Le Québec prépare un plan pour contrer les opioïdes
Police, médecins et organismes communautaires élaborent une stratégie globale
Québec prépare un vaste plan d'action pour faire face à la menace d’une épidémie de surdoses d'opioïdes comme celle qui ravage en ce moment l’ouest du Canada et les États-Unis.
«La crise des opioïdes peut nous frapper très bientôt et la vérité c’est que nous ne sommes absolument pas prêts, avertit Jean-François Mary, directeur de l'Association québécoise pour la promotion de la santé des personnes utilisatrices de drogues (AQPSUD). Si demain certains produits disparaissaient du marché noir, les utilisateurs de drogues québécois pourraient se tourner en masse vers des substances encore plus dangereuses comme le Fentanyl.»

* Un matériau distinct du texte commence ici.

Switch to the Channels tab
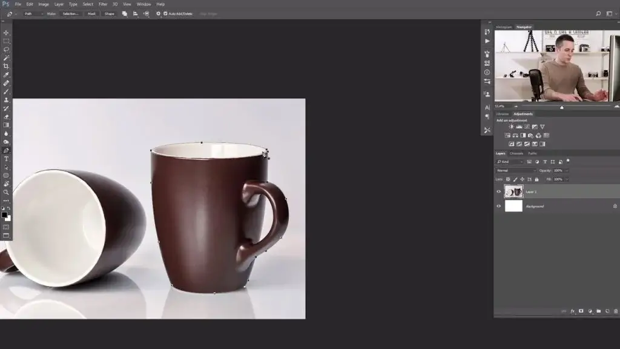The height and width of the screenshot is (349, 620). (x=516, y=153)
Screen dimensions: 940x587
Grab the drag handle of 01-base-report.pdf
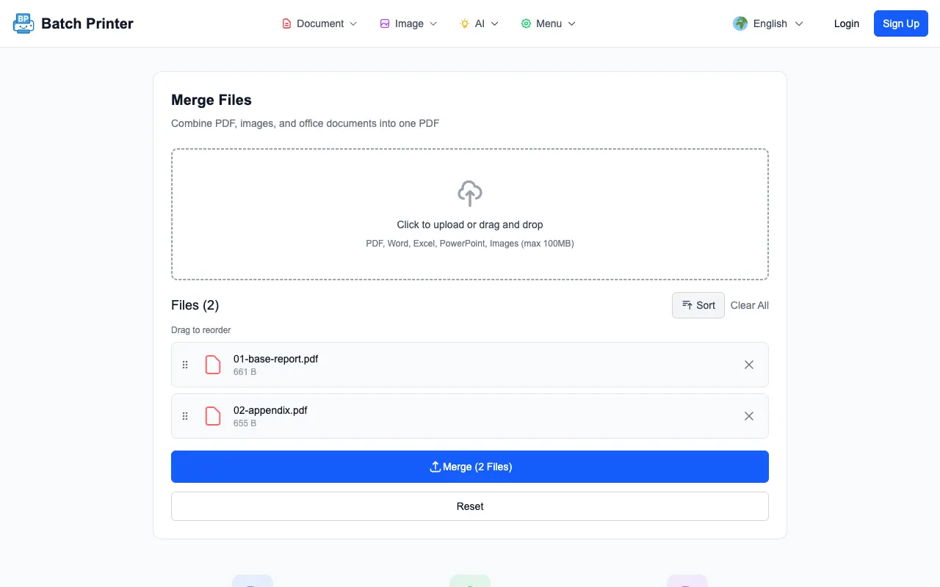185,365
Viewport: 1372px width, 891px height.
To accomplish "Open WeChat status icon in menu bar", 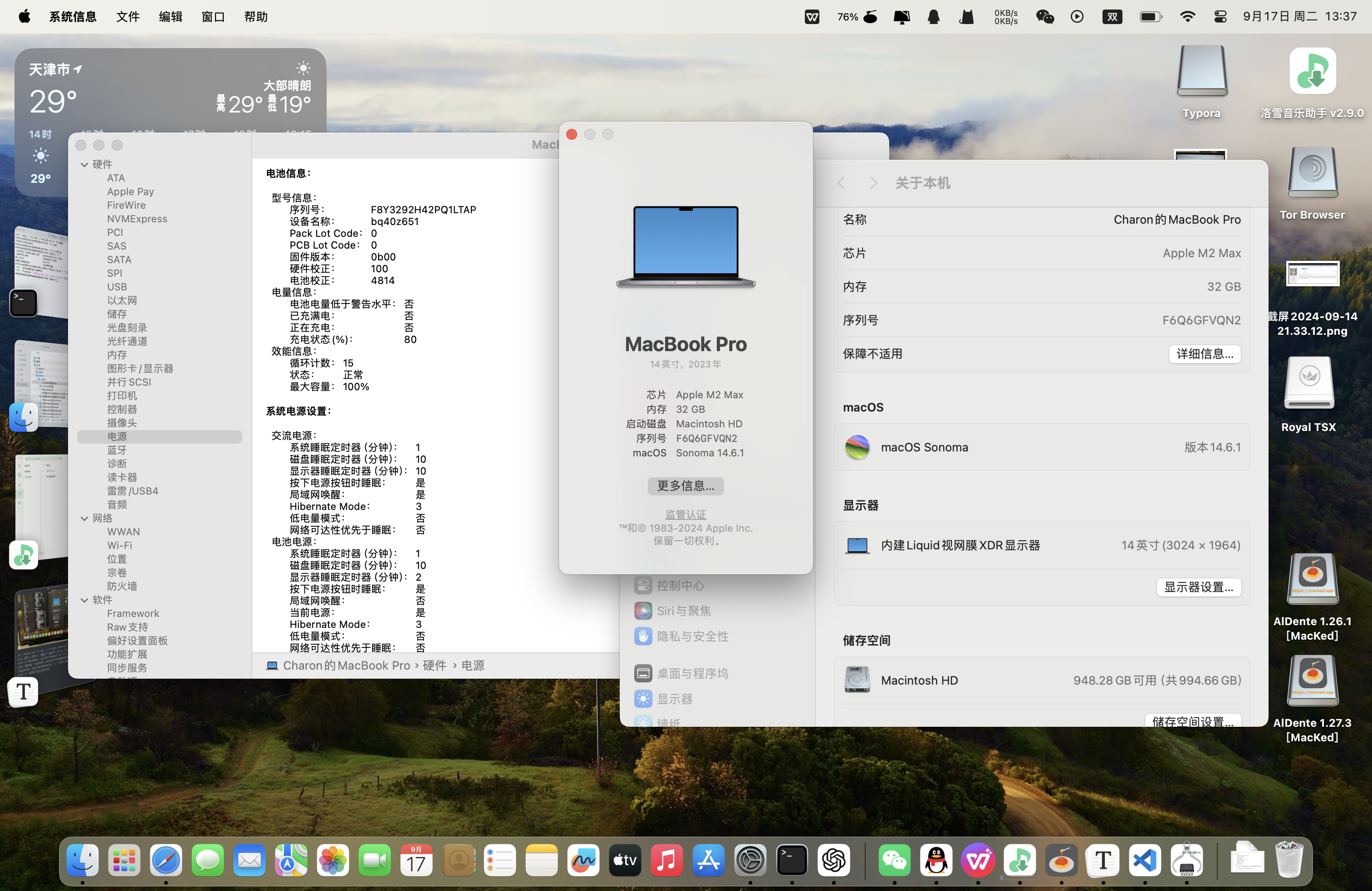I will (1045, 17).
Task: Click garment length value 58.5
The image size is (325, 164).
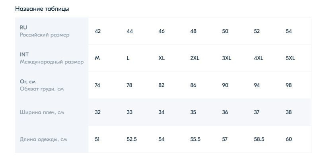Action: point(259,139)
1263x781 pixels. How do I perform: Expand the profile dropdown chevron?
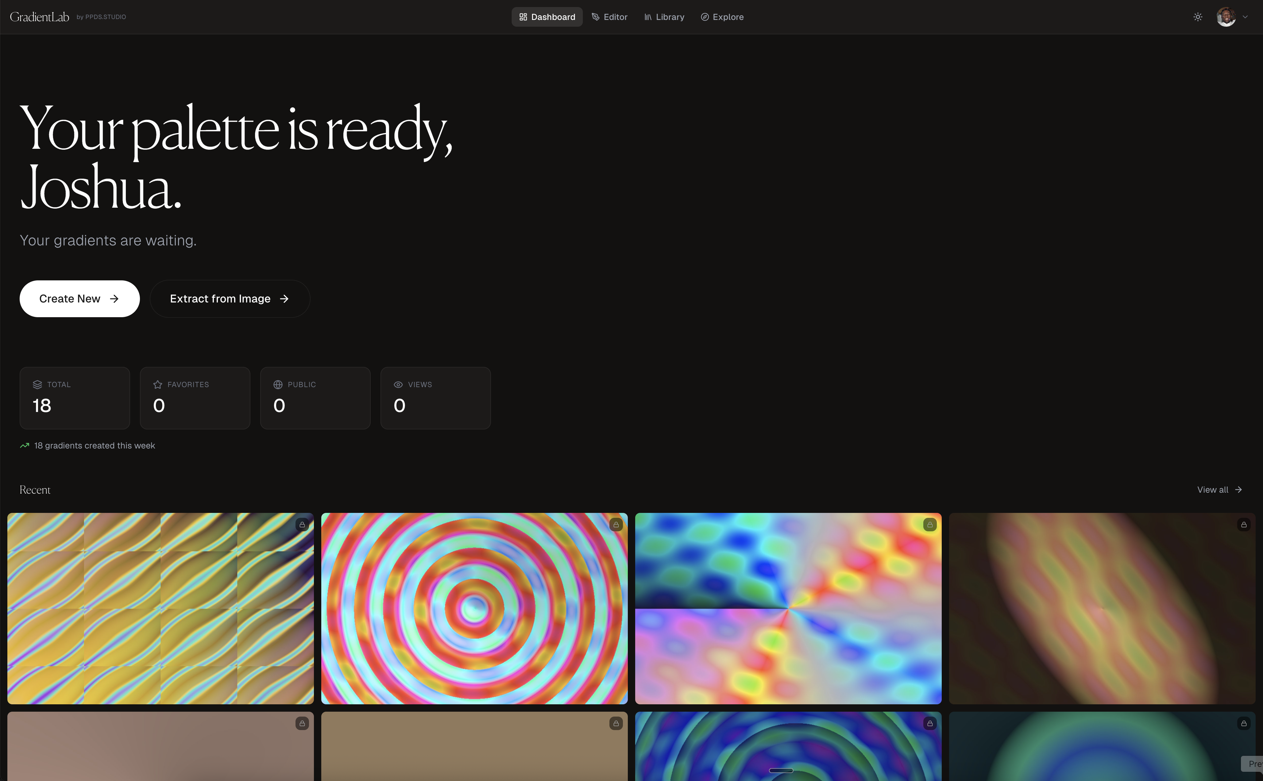coord(1245,17)
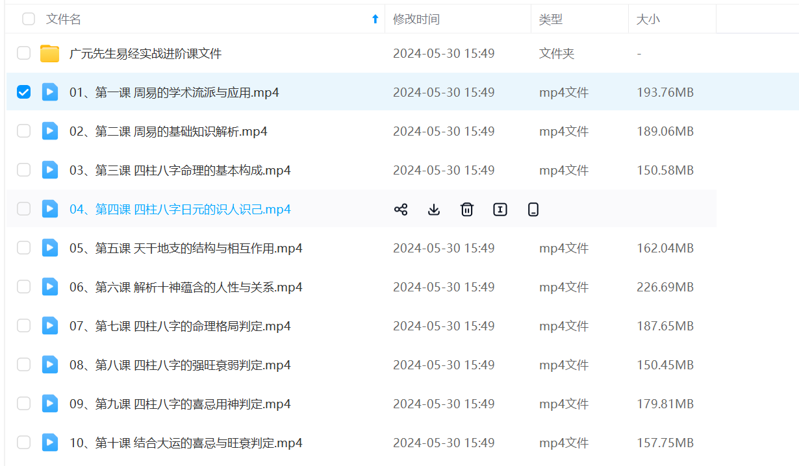Image resolution: width=799 pixels, height=466 pixels.
Task: Open 04、第四课 四柱八字日元的识人识己.mp4 link
Action: pyautogui.click(x=180, y=209)
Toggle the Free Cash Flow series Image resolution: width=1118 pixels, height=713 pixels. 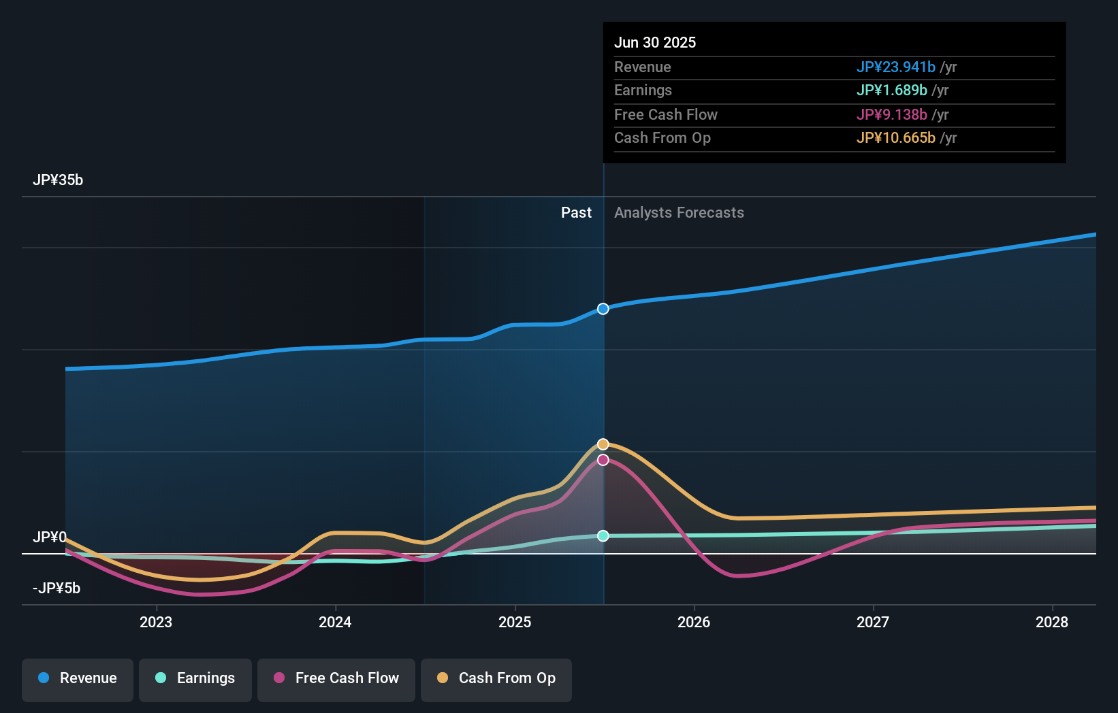[x=336, y=680]
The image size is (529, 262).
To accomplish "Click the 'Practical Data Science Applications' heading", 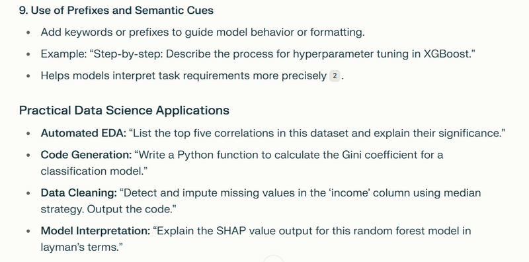I will coord(124,110).
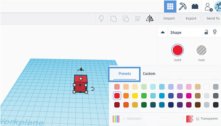Enable the Transparent checkbox
The height and width of the screenshot is (126, 221).
pyautogui.click(x=198, y=119)
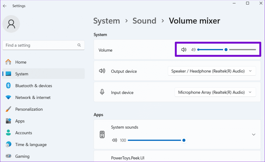Click the back arrow in Settings
This screenshot has width=265, height=162.
[x=5, y=6]
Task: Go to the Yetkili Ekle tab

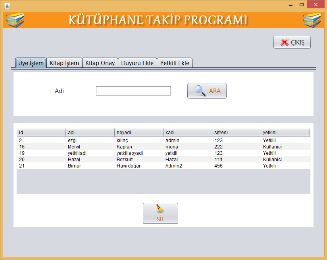Action: 175,63
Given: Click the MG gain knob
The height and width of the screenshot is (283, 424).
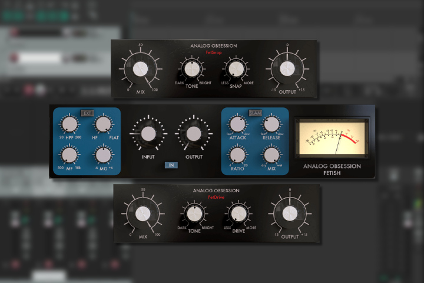Looking at the screenshot, I should click(103, 155).
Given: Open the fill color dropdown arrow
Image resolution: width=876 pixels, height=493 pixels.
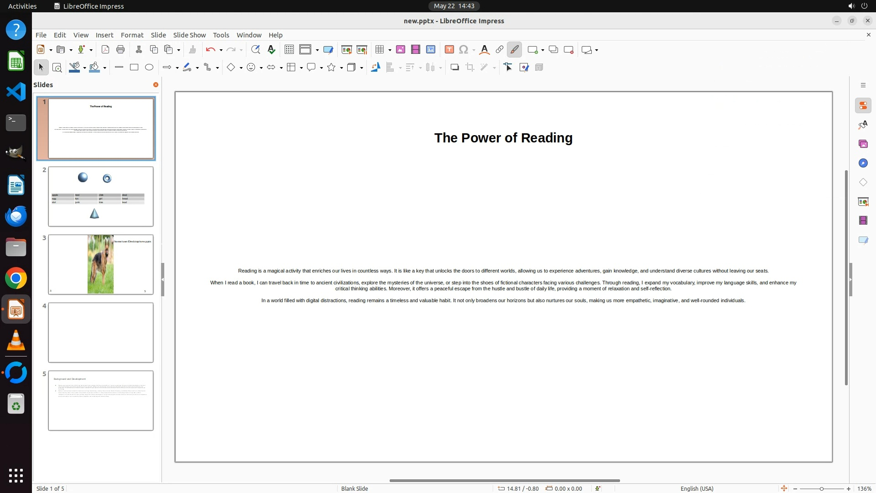Looking at the screenshot, I should (105, 68).
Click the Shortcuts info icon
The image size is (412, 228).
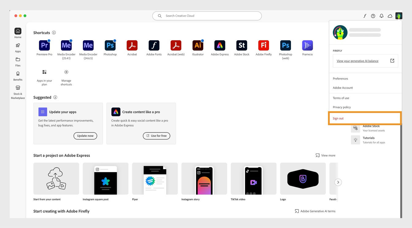click(x=54, y=33)
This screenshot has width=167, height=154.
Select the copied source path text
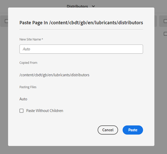(x=54, y=75)
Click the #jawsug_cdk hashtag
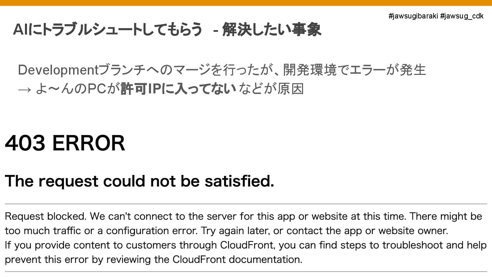Viewport: 492px width, 277px height. click(x=462, y=16)
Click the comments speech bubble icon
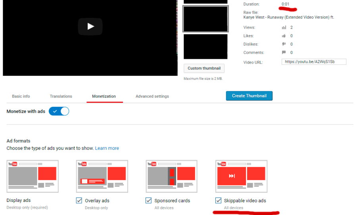The image size is (357, 215). 284,52
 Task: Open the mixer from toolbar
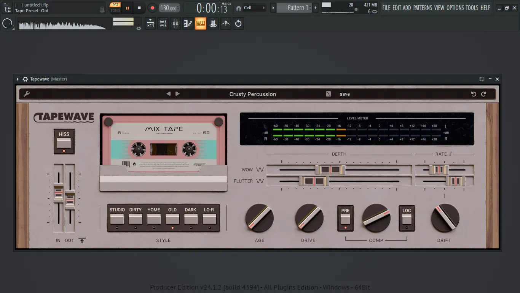[175, 24]
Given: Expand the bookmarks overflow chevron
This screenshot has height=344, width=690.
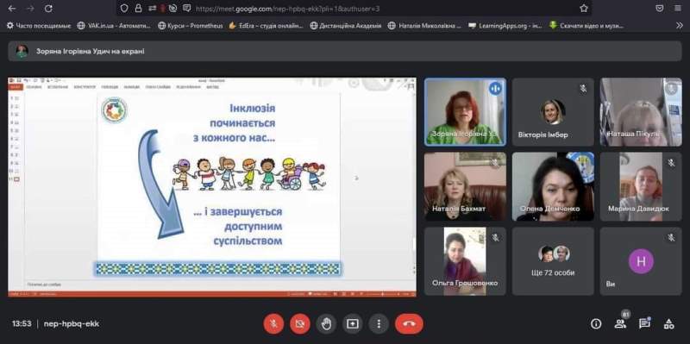Looking at the screenshot, I should [679, 26].
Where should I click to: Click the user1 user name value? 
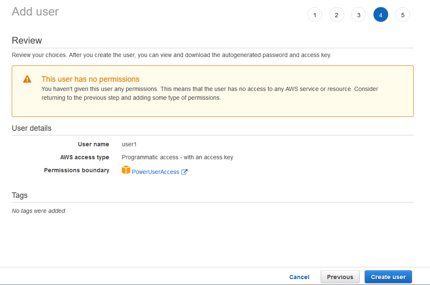(x=129, y=144)
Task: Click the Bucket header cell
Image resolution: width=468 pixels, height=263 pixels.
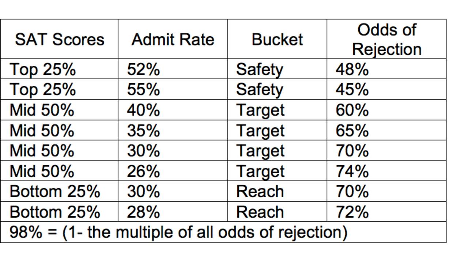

Pour prévenir un scénario de ce type, un comité antiopioïdes composé d'acteurs des services de police, de santé, des douanes, du bureau du coroner et des organismes communautaires a été mis en place ces dernières semaines, a appris Le Journal.
LE FENTANYL CIBLÉ
Une première réunion de ce comité réunissant une trentaine de personnes par visioconférence a eu lieu il y a environ un mois, et a été suivie d’une rencontre à Québec deux semaines plus tard.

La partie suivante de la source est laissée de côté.